◆ PROMPT:
Restate every line below word for word, but drop each picture.

*** RECORD EXCERPTS

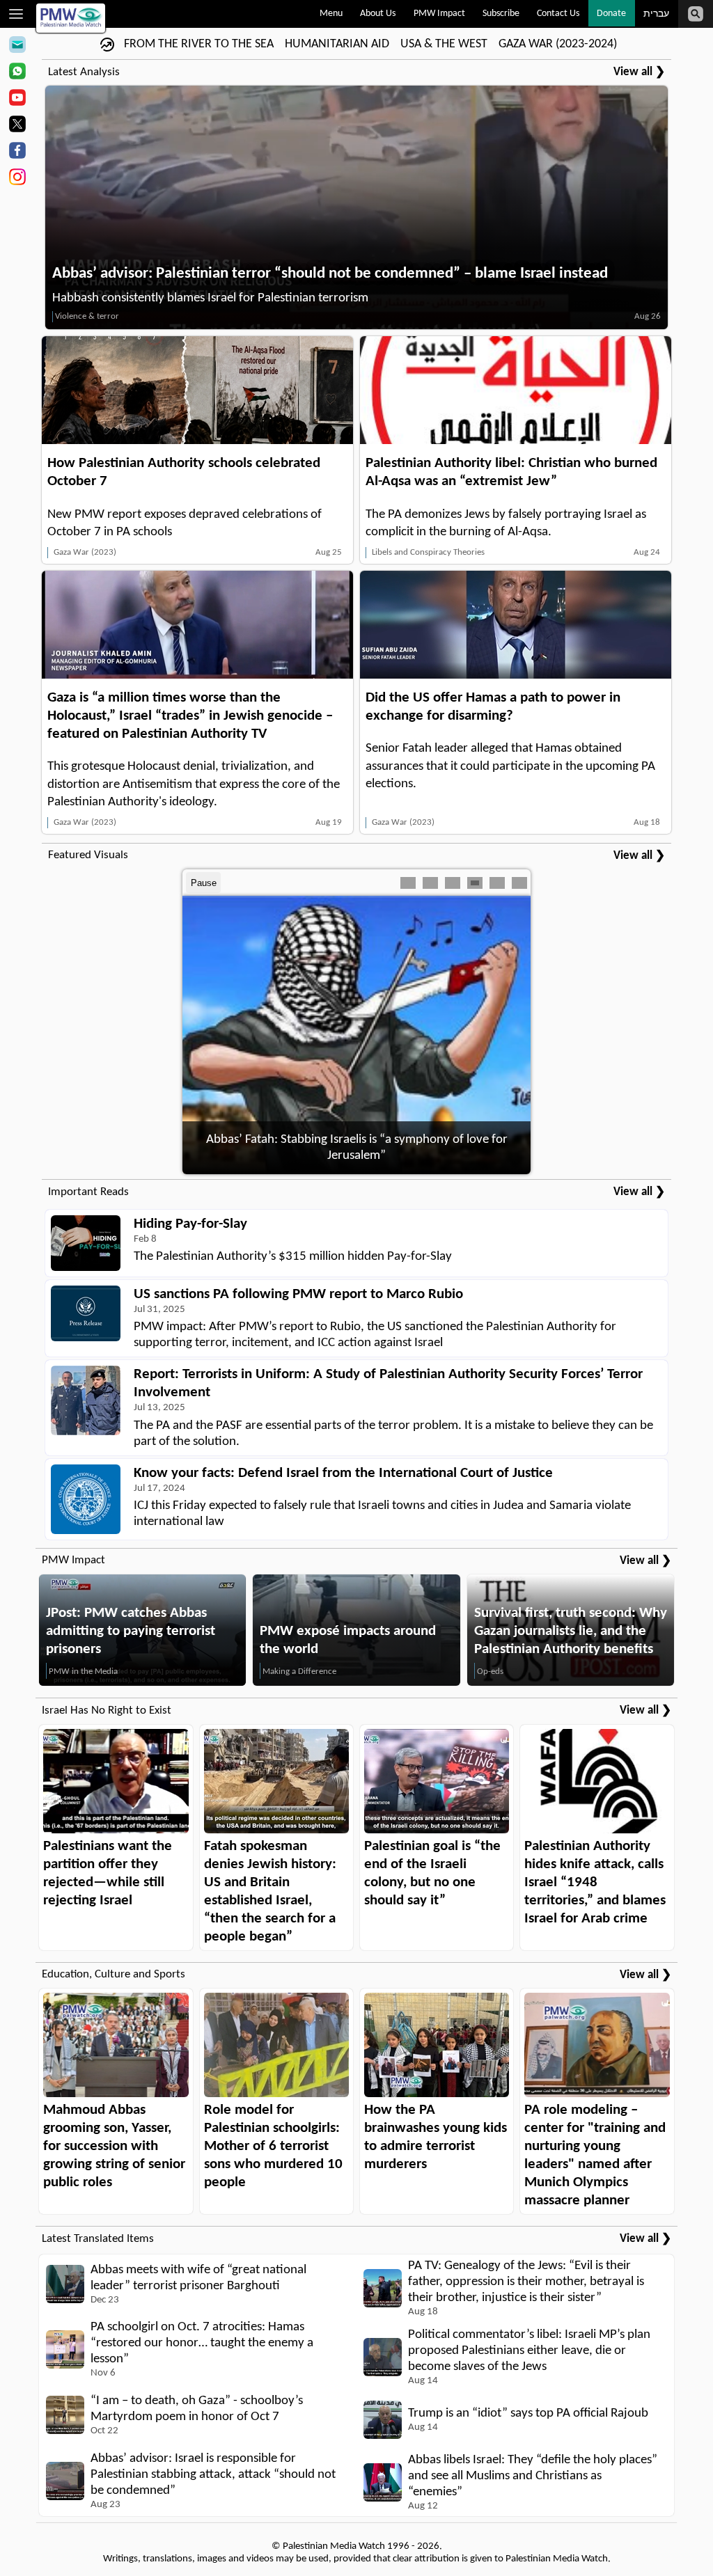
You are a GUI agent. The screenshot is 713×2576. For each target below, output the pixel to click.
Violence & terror (87, 316)
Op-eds (490, 1671)
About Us (377, 13)
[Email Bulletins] (17, 46)
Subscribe (501, 13)
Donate (611, 13)
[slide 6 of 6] (519, 883)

******

◆ RESULT FOR THIS EXERCISE:
You are a GUI agent. The screenshot is 713×2576. For each target below, output the pixel to click.
Violence & terror (87, 316)
Op-eds (490, 1671)
About Us (377, 13)
[Email Bulletins] (17, 46)
Subscribe (501, 13)
Donate (611, 13)
[slide 6 of 6] (519, 883)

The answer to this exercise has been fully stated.